Jeudi 7 mars, dans la vallée de l’Ametettai. Au premier plan, le poste de commandement français, surmonté d’une parabole satellite. Derrière, le potager planté par les hommes d’Aqmi. A l’arrière-plan, un hélicoptère Puma (à g.) et deux Tigre. | Photo Alvaro Canovas

En s’emparant du sanctuaire des islamistes, les Français ont mis la main sur leur arsenal… et même leur potager.

De notre envoyé spécial dans les Iforas Régis Le Sommier avec Didier François - Paris Match

Le caporal a été tué près de cette dune de sable. » Il est 10 heures du matin, le jeudi 7 mars, au coeur du massif des Iforas, dans le nord-est du Mali. Le soleil tape déjà si fort que Jean- Yves Le Drian doit placer la main en visière pour observer le point que désigne le colonel Desmeulles, commandant des légionnaires du 2e Rep. Il s’agit du piton de roche noire où le caporalchef Cédric Charenton est mort, cinq jours plus tôt, au cours d’un des combats les plus violents auxquels l’armée française ait été confrontée ces dernières années. Le vent brûlant fait voler une poussière ocre et collante ; quand il accorde un répit, des nuées de mouches entrent en action. La température frôle déjà les 40 °C. « Vous considérez que la zone est sécurisée ? » demande le ministre de la Défense, qui a tombé la veste dès sa descente d’avion pour effectuer sa première visite sur le front. « Le génie est passé, tout est nettoyé », lui répond le colonel. Ils étaient 300 djihadistes à défendre cette vallée d’Ametettai. En quelques années, ils l’avaient méthodiquement transformée en forteresse. Les soldats français l’ont baptisée le « donjon ».
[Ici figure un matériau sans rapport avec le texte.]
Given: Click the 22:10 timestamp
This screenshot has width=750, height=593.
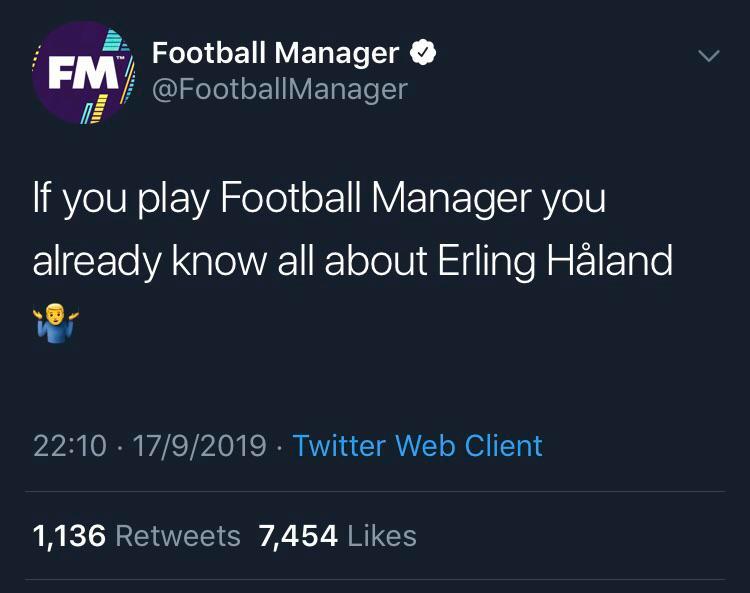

En effet, depuis le début de leur intervention au Mali, à Tombouctou, à Gao ou à Kidal, c’était chaque fois le même scénario. L’ennemi quittait les lieux avant l’arrivée des soldats. Et, malgré les performances des systèmes de détection et d’écoute, ceux-ci finissaient par se demander où il pouvait bien se terrer. Le 19 février, des éléments de la brigade Serval sont accrochés lors d’une mission de reconnaissance à l’ouest de la vallée. Au bout de cinq heures et demie de combats intenses et malgré l’intervention en renfort des Forces spéciales, l’ennemi ne cède pas un pouce de terrain. Un soldat français et quelques dizaines de djihadistes perdent la vie au cours de l’assaut. Curieux ! Pourquoi vouloir se cramponner à un chaos de roches volcaniques de 60 kilomètres sur 90 au milieu du désert ? Les éclaireurs décrochent. Ils ont noté que cette zone, silencieuse jusqu’à présent, bruissait d’ondes électromagnétiques lors de l’accrochage. On a compté jusqu’à 40 téléphones portables activés d’un coup. Certaines communications remontent jusqu’à l’Europe. Après analyse des conversations, le général Barrera, qui commande la brigade Serval, acquiert la conviction que l’Ametettai est bien le sanctuaire des combattants d’Aqmi. En quelques jours, il met au point son plan de bataille. Le 26 février, les Français passent à l’attaque à l’ouest.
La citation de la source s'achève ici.